> WORK REQUEST:
Only lines with the word "title" are needed; collect each of them from the listing below.

======== DATA FOR THIS EXERCISE

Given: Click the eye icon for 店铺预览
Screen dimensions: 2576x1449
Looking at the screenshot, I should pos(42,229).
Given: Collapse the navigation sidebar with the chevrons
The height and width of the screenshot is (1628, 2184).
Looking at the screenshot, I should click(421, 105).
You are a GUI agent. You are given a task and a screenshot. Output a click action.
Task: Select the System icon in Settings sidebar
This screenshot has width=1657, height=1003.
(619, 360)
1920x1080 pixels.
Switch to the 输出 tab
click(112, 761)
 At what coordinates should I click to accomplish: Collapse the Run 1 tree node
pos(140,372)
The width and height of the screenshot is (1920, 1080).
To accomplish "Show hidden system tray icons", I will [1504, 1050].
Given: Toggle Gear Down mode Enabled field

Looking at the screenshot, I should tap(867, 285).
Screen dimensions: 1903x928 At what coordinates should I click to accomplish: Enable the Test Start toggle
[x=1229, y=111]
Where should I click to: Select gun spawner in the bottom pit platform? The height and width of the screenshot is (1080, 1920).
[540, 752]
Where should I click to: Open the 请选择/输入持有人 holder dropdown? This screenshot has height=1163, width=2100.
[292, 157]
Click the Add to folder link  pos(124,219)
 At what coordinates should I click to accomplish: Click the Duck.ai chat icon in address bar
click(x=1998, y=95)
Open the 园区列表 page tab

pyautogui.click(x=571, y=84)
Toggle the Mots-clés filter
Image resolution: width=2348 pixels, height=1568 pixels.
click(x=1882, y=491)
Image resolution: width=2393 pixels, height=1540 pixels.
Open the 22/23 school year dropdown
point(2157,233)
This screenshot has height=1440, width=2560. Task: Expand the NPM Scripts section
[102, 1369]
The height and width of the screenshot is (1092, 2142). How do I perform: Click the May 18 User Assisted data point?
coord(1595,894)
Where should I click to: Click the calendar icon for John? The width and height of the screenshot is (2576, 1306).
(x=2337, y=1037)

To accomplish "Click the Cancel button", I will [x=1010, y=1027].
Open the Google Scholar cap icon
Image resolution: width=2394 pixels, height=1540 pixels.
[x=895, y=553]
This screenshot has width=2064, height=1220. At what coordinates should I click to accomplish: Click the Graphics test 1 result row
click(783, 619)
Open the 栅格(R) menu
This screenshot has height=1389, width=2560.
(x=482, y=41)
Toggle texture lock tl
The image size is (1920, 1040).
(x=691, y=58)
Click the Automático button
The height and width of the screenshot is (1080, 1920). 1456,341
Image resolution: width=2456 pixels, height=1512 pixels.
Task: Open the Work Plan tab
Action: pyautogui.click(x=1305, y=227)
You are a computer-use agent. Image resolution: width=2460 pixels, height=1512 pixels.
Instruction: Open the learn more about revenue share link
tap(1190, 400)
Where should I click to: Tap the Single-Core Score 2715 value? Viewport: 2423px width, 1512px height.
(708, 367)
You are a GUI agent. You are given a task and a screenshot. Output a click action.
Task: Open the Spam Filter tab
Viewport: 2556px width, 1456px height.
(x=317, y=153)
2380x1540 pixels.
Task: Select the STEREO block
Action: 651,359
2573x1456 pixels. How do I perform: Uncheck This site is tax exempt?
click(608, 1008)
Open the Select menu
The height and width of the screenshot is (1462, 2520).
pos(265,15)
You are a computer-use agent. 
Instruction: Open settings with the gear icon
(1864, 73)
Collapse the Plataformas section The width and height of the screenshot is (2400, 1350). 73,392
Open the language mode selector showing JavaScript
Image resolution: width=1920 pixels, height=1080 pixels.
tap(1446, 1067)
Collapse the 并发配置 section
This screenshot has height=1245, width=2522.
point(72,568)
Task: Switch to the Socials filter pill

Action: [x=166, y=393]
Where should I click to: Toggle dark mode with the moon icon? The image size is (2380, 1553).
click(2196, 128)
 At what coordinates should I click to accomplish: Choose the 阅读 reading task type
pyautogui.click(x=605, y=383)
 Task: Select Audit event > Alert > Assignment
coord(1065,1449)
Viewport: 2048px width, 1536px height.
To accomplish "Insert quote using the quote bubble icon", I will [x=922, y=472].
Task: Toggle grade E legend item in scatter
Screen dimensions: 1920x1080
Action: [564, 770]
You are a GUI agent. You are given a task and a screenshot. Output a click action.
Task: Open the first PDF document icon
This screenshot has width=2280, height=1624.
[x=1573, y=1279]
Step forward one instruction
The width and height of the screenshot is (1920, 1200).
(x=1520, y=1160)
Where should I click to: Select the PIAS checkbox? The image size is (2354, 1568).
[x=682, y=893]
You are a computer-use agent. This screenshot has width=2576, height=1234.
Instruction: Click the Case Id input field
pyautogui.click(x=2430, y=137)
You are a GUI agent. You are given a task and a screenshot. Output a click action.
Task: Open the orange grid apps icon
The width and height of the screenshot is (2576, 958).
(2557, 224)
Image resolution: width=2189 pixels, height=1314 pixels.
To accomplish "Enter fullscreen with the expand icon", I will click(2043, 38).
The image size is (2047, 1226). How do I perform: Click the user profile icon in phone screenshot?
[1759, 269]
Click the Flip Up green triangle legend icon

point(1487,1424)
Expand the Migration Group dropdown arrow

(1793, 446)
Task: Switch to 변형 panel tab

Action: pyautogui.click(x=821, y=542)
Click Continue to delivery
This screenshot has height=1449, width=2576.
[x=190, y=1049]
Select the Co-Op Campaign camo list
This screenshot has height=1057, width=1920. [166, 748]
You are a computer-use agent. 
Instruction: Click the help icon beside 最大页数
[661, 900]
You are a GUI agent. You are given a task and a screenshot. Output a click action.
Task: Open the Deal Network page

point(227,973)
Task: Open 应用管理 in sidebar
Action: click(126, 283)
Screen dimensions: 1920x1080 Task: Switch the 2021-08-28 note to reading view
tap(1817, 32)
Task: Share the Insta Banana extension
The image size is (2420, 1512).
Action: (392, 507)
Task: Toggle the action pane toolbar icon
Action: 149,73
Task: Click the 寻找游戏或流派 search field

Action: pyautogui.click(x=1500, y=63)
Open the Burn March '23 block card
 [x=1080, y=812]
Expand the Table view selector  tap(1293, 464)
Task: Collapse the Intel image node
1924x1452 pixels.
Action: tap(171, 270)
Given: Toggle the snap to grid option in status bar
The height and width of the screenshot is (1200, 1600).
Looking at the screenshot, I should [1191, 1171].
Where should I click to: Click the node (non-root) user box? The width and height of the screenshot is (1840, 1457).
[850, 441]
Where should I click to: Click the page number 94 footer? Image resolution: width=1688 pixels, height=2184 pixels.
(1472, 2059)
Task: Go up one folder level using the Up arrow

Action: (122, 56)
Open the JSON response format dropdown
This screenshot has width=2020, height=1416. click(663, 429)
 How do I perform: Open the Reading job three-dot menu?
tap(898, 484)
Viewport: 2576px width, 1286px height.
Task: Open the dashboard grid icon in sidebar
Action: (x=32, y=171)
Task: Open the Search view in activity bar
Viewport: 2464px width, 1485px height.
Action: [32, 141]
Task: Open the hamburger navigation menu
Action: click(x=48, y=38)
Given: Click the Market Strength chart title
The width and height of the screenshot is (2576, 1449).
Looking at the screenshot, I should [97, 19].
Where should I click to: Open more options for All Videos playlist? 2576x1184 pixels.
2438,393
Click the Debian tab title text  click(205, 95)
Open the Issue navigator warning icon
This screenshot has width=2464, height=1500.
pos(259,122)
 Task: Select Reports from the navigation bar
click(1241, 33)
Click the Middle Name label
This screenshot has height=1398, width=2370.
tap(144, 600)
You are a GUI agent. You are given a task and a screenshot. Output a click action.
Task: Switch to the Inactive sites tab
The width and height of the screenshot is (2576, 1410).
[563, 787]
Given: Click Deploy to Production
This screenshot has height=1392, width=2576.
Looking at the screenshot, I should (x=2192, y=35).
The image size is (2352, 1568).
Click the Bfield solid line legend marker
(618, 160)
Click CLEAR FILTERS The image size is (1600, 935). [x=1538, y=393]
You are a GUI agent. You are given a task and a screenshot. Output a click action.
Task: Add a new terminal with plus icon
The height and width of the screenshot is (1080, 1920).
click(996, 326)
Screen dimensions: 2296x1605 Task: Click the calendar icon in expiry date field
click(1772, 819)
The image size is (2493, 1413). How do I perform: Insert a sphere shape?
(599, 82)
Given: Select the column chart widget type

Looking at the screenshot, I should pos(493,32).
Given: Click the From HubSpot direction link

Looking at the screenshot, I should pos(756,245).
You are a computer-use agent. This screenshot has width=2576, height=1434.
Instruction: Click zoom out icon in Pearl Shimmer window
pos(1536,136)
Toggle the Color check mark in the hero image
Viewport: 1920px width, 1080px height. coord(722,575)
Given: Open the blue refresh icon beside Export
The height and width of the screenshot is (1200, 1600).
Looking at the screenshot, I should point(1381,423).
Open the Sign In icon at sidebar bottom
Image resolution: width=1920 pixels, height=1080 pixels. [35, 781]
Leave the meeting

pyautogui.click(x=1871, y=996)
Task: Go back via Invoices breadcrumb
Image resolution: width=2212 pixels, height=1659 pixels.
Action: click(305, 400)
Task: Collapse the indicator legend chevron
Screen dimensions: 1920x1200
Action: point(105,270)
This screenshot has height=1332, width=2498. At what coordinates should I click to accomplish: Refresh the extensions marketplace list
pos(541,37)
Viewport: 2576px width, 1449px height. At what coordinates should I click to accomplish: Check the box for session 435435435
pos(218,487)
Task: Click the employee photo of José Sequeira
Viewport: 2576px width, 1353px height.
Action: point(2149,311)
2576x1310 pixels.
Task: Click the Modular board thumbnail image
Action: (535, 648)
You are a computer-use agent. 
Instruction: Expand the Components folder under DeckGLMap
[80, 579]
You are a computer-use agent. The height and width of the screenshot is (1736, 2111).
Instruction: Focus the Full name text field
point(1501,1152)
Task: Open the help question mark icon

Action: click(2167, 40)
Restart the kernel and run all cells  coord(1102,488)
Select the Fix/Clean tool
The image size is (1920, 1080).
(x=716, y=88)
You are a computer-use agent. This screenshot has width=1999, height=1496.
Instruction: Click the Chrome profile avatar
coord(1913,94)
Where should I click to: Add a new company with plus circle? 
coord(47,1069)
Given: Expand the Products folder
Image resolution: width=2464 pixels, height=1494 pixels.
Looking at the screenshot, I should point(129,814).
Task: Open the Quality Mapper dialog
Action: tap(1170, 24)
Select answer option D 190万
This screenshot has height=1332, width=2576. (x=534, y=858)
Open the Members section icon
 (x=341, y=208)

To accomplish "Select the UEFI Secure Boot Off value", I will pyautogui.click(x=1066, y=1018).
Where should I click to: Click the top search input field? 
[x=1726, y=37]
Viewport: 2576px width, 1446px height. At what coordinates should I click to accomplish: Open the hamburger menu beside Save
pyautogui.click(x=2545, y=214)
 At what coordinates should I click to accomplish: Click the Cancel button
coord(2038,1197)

================

> OUTPUT OF THE TASK:
Given: Click the Market Strength chart title
Click the Debian tab title text  click(205, 95)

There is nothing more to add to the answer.